Share your story with Odyssey

Before we start, check these two links out!!

Virginia Beaches

The Voyage of the Beagle

Pretty cool right?! I know.

Odyssey is an online tool that allows us to combine maps, narratives, and other visualizations into one, unique, beautiful story. These stories are interactive maps that go beyond the usual plain text, complicated story maps that require manual work, coding, and have costs. This tool allows journalists, humanists, and creators to create, recreate and tell stories in an engaging way.

Are you not a Coder? Don’t Worry! Odyssey has you covered! If you’re not familiar with coding, and still want to make an awesome project, then Odyssey is for you! If you’re a developer, can code and want to get creative, Odyssey is for you too! Odyssey is an easy tool that allows anyone to easily create interactive, map-based stories using human readable languages(markup). Non-coders can use the Sandbox to create amazing stuff. Coders and Developers can manipulate and make even more complex interactions using the JavaScript library(linked below). This tutorial will be a basic introduction to this online tool and how anyone can make a simple, narrative, map-based, interactive story using the Sandbox that does not require coding. Below, I’ve added links to resources to the JavaScript library and other helpful tutorial to help those who want to further make their project more complex.

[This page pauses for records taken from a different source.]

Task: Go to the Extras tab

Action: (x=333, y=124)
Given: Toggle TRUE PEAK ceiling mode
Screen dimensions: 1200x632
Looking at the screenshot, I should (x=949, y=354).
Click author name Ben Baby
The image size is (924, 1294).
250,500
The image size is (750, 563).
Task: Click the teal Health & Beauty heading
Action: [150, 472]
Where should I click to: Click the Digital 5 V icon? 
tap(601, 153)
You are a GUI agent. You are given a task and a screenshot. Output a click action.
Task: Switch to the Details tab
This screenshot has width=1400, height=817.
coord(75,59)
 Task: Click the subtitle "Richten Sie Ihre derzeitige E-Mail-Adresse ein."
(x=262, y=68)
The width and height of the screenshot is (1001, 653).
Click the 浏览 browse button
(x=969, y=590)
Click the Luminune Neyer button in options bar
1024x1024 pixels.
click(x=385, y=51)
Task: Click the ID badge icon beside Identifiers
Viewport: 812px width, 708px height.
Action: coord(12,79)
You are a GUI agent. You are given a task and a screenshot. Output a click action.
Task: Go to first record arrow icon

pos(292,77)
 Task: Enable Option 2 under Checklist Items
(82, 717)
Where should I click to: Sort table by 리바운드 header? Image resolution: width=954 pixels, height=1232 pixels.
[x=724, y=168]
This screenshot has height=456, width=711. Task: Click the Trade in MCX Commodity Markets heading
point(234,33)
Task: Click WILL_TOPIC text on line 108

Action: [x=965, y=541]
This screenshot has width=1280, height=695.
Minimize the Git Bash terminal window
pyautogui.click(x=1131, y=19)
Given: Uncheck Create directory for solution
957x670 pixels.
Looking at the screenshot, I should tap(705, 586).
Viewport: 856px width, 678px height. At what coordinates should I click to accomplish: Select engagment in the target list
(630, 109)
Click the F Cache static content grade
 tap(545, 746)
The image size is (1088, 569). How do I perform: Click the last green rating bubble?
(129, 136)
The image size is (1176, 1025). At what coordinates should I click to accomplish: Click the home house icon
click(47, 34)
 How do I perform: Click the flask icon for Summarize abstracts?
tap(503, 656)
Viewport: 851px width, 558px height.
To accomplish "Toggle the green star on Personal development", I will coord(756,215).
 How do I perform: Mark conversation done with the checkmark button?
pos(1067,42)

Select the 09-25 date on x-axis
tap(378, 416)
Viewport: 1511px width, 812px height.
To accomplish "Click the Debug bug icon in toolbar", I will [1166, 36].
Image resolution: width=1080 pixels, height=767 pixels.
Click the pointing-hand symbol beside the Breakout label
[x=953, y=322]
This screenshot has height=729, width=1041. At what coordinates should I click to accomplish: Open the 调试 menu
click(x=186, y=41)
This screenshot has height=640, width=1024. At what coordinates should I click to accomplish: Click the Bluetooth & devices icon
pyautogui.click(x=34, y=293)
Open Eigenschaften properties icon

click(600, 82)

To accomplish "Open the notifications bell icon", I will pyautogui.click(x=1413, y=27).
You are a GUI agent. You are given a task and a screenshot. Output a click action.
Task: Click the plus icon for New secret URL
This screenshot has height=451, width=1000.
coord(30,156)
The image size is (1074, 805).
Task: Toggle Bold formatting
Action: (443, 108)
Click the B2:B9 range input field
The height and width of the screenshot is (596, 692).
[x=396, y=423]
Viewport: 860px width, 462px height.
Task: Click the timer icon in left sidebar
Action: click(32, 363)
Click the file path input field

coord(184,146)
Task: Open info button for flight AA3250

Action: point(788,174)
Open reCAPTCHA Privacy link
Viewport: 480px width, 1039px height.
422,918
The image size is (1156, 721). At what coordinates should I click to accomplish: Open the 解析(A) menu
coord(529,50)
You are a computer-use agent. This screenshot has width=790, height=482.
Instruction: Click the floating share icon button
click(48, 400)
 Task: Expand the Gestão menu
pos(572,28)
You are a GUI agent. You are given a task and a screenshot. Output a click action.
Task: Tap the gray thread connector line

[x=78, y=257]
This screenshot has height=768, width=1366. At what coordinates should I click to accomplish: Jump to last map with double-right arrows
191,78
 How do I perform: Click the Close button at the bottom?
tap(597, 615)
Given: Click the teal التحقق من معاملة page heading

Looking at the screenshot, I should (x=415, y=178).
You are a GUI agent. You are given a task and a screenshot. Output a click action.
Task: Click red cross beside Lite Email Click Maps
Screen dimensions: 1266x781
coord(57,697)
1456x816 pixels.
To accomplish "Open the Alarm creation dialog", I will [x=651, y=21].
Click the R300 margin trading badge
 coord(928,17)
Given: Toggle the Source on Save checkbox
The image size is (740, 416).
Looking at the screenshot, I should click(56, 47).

Humanists, especially those in the digital humanities, are interested in studying and recording the world, and our history, Odyssey can be a really effective tool that can allow humanists to show their work. Instead of having to use three different tools to create narratives, maps and visualization, Humanists can now do all of those in one place. It makes their jobs easier and their presentations even more engaging.

Without further ado, lets jump into right into creating a DH project using Odyssey!!!

Step – by – Step video tutorial: 

Video Tutorial

Starting and naming your story

    1. the first thing you want to do is go to Odyssey.js and click on sandbox. Once you’ve done that, you can go ahead and select a template just as I did on the video.
    2. Now, change the top level data on the sandbox. You will first change the title and author of your presentation into whatever you want.
  1. Now, you’re ready to start working on your content and narrative
    1. Every story, chapter or slide begin with a title and headlines. The first step is to change the title of the first slide. You can do that by using this markup #First Slide (replace first slide with what you want your title to be.)
    2. Then you can start adding in your narrative content. Start writing your story. (my video tutorial is helpful with this)
    3. (Part two of Video) Once you’re done with your narrative content, you can now add an image, video or any other multimedia you want! To add these you will use this markup: ![Title of media] (URL link of media) Once you’ve done this, you can see all your content appear on the left hand side of your screen in the transparent box.
    4. You can repeat this process for as many chapters, slides as you want.
  2. Sharing your Odysse with the world
    1. Once you’ve downloaded your video, you can go ahead and share it on your website or any other media!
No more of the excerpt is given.